Wilson chatted obliviously along beside her, giving her an unnecessary lecture on rough-cut diamonds concurrent with a recap of Jack Horner's famous discovery of hadrosaur nests in Montana, and the naming of the genus
Maiasaura,
“good mother lizard.”
Good mother lizard, indeed. If someone had broken in to the museum, why weren't alarms sounding all over the place? And if it was a guard, why was he lurking about in the dark? Or was the whole thing just her imagination?
She was too scared to go over and simply look out the window. Something was telling her not to give away her hand like that.
She glanced at the phone on the desk in the corner next to the lab door.

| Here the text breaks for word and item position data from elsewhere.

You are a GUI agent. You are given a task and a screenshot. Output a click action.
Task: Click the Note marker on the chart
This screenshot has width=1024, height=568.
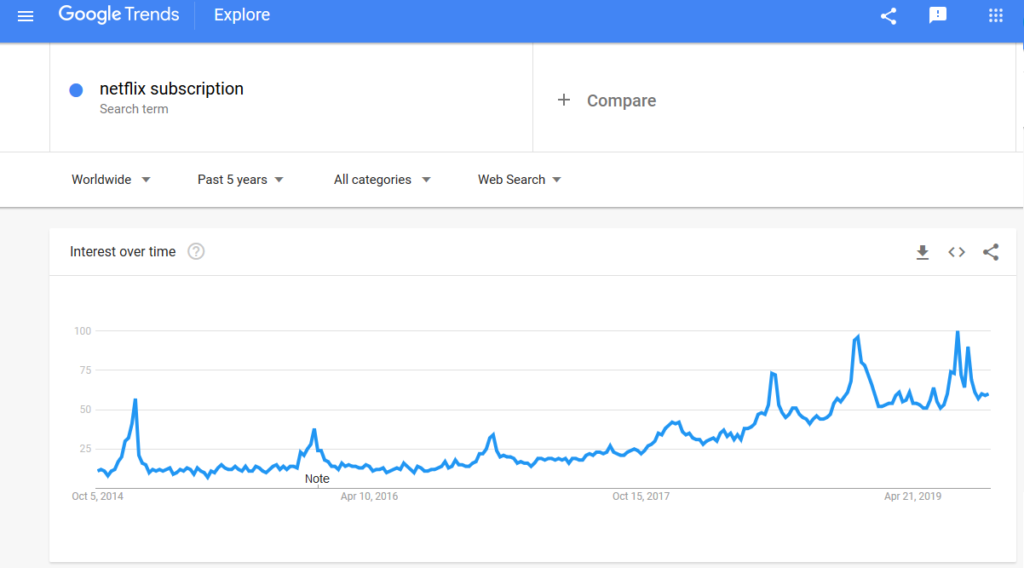click(317, 479)
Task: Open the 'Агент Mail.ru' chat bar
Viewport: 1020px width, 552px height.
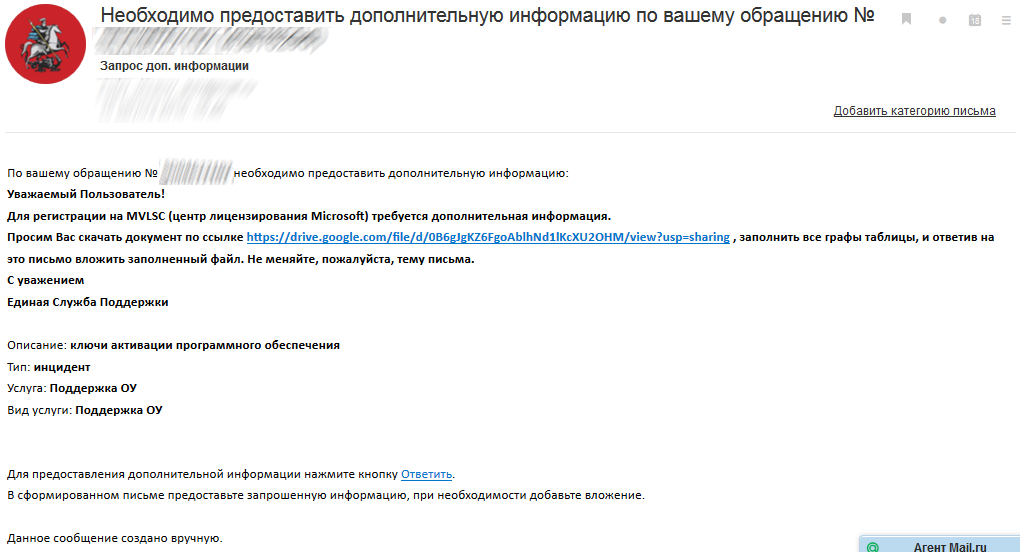Action: pos(949,547)
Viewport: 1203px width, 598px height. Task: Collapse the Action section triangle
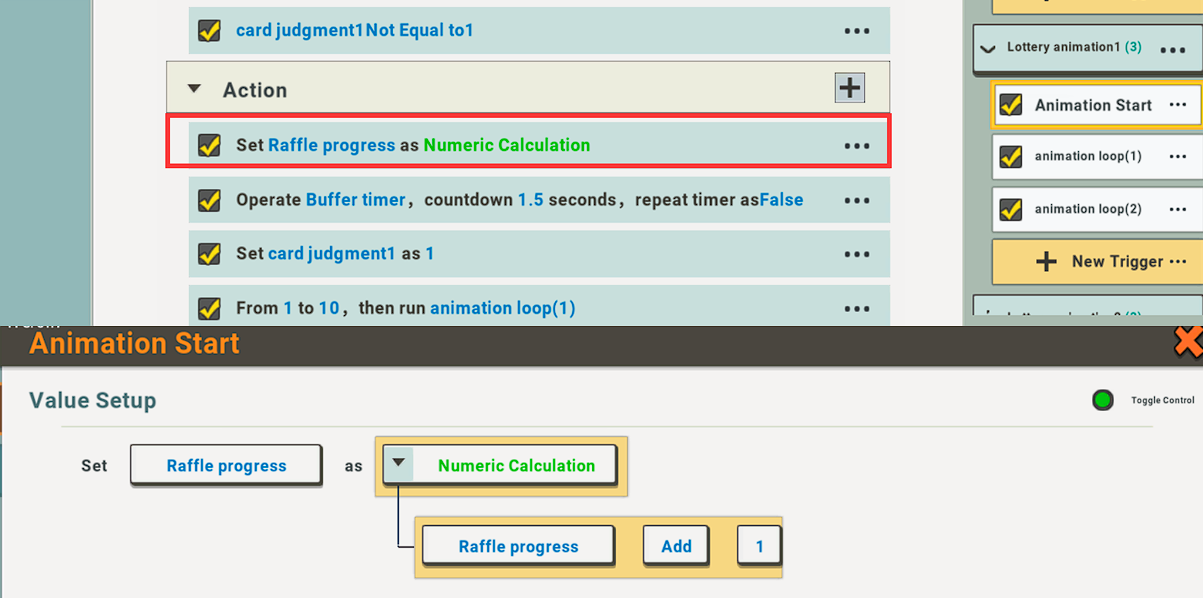tap(195, 90)
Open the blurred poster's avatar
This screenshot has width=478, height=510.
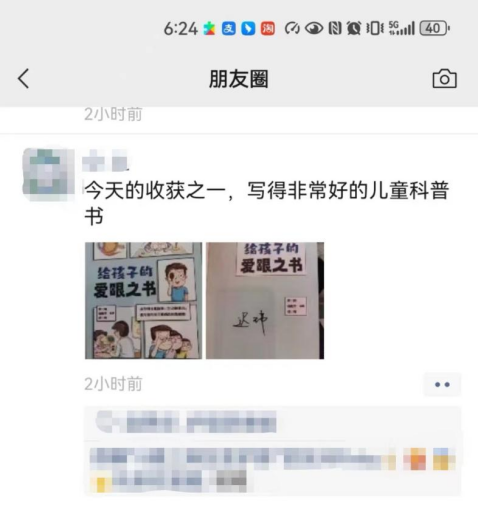49,174
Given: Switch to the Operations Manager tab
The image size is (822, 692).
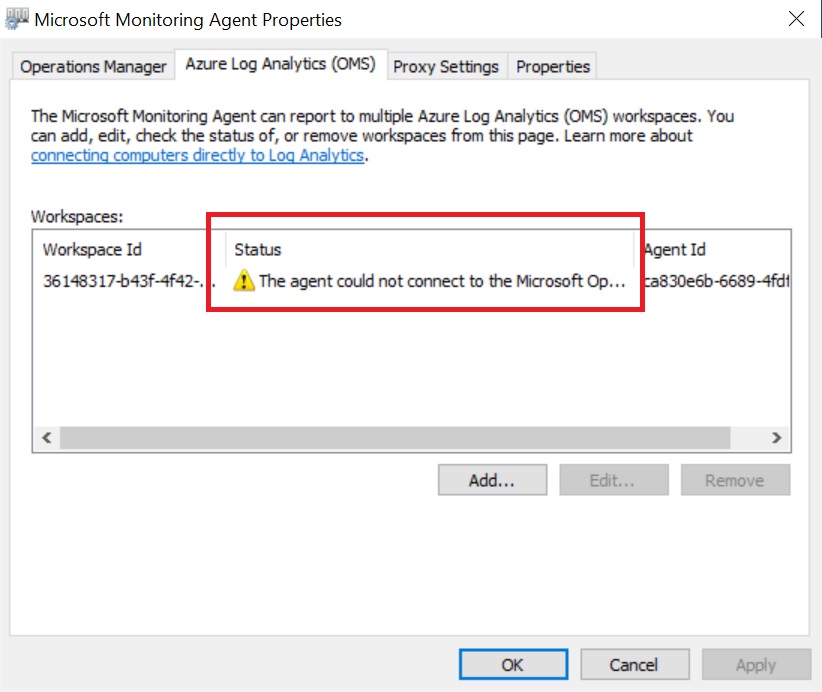Looking at the screenshot, I should (92, 65).
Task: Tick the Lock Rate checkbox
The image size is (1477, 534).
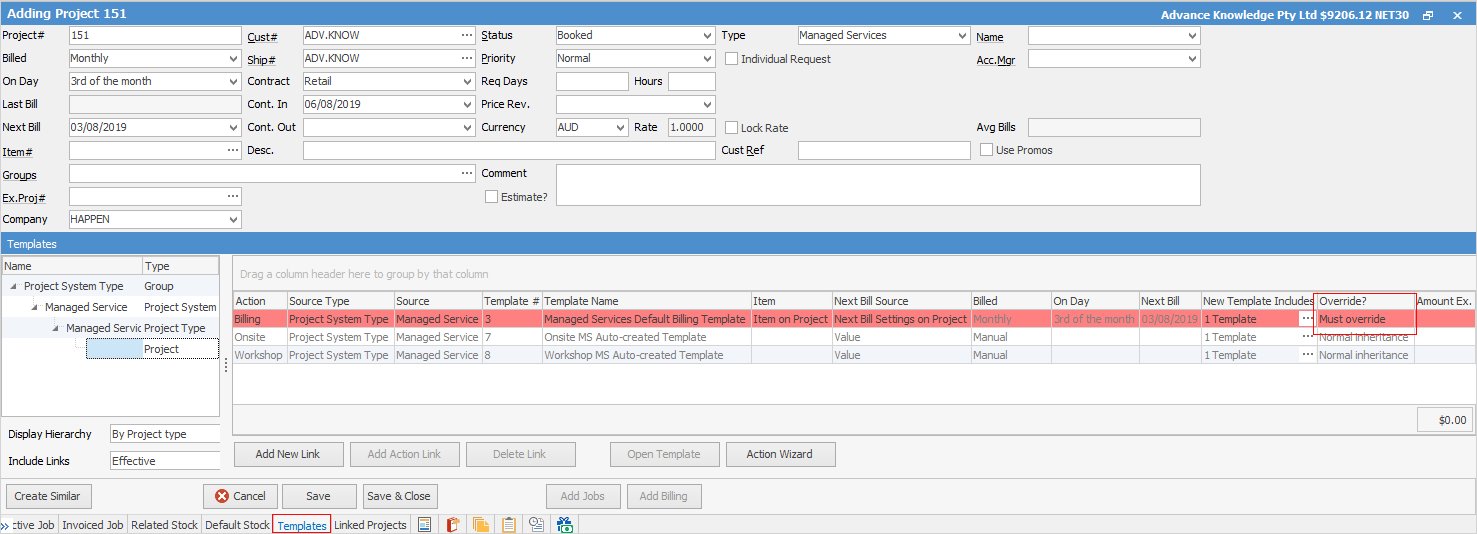Action: click(732, 128)
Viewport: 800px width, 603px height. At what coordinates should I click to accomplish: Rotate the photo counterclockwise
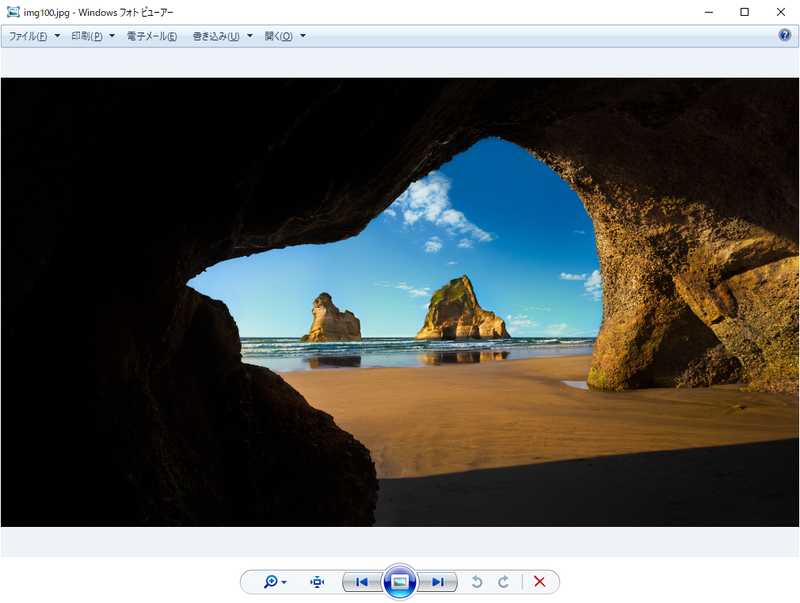478,581
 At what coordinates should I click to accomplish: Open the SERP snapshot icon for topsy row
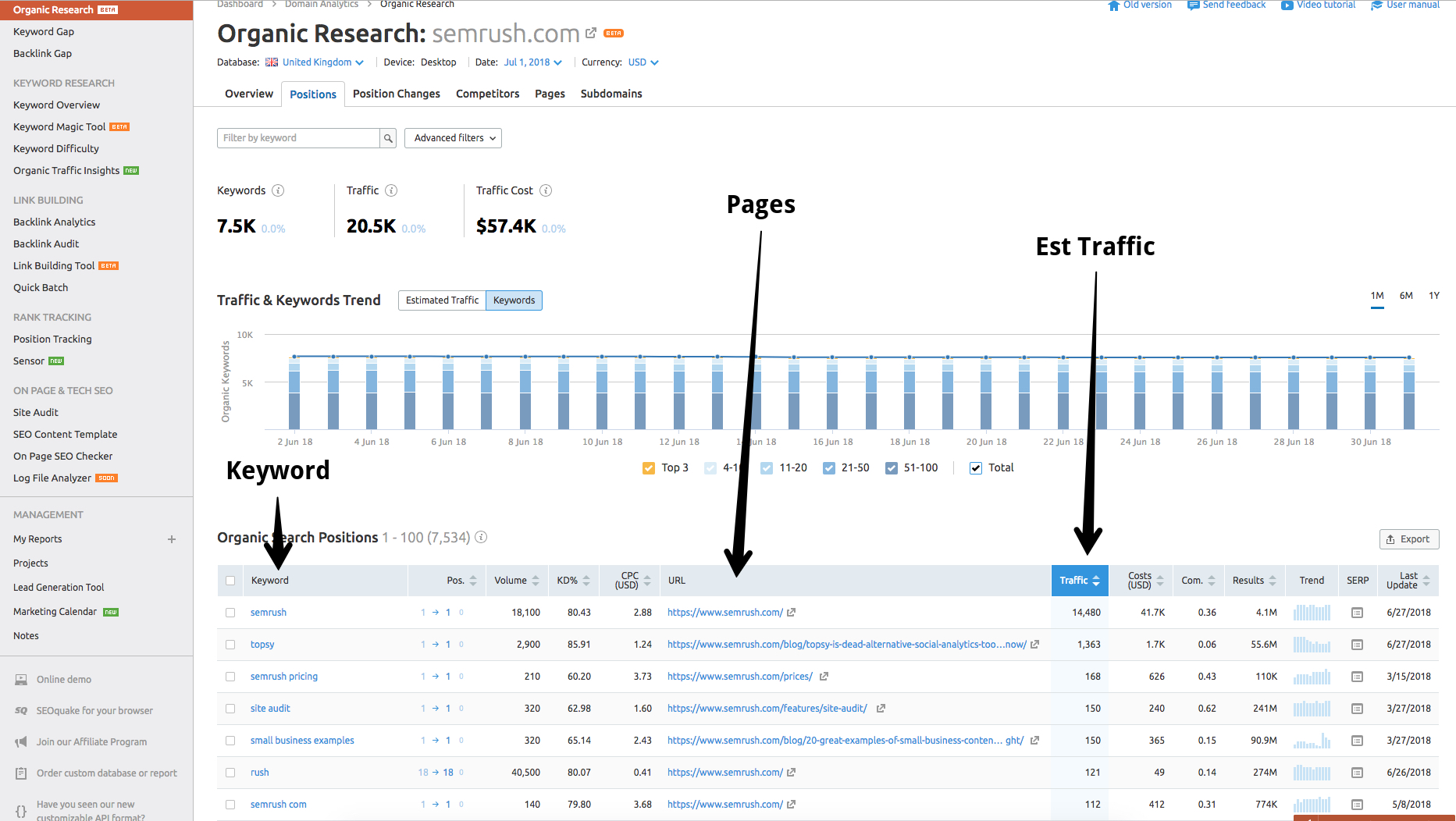[1357, 645]
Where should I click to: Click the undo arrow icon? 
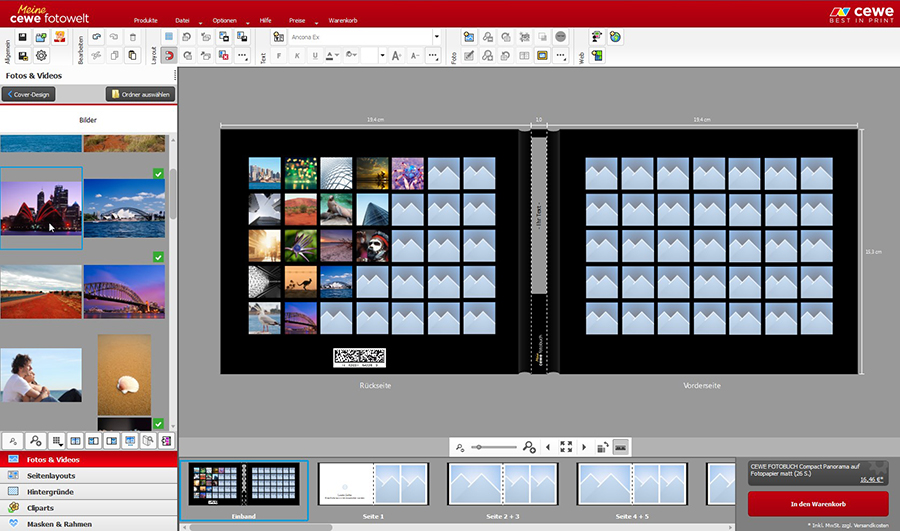[x=96, y=37]
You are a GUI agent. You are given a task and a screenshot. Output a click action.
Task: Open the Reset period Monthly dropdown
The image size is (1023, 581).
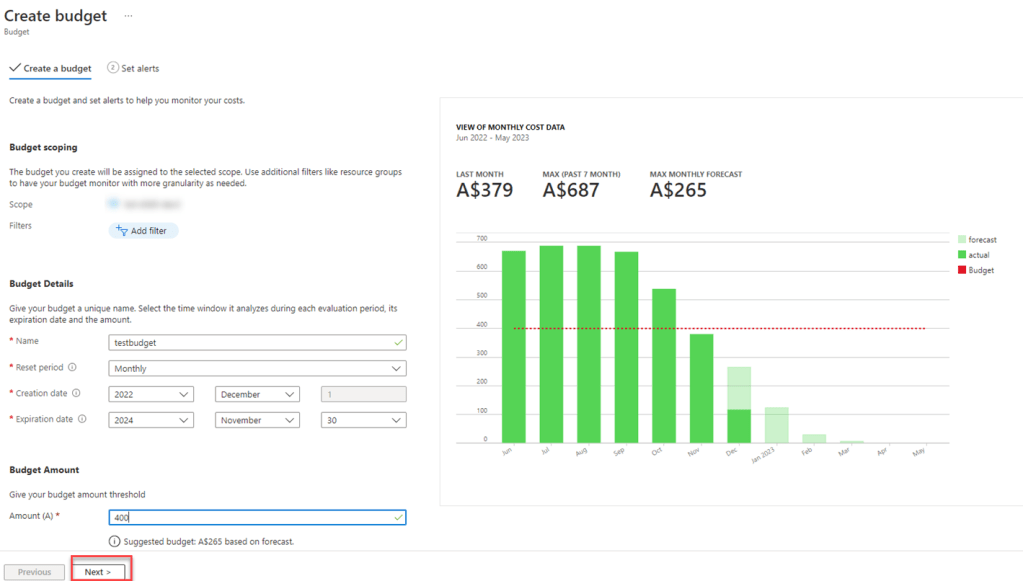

Taking a deep breath, she started over. It was well past time when she should have called Quinn. She'd made the mistake of allowing herself to get sidetracked by the nest, letting her excitement override her common sense.
Her legs felt stiff as she walked, a dead giveaway, she was sure, if someone was actually watching, not only for where she was headed and why, but that she was scared senseless.
On the other hand, she tried to reassure herself, what—or who—could possibly be out in the museum? She was probably being ridiculously silly, just jumping at shadows, because the whole day had been nothing but one momentous, life-altering event after another, and at some point a girl just had to yell “uncle.”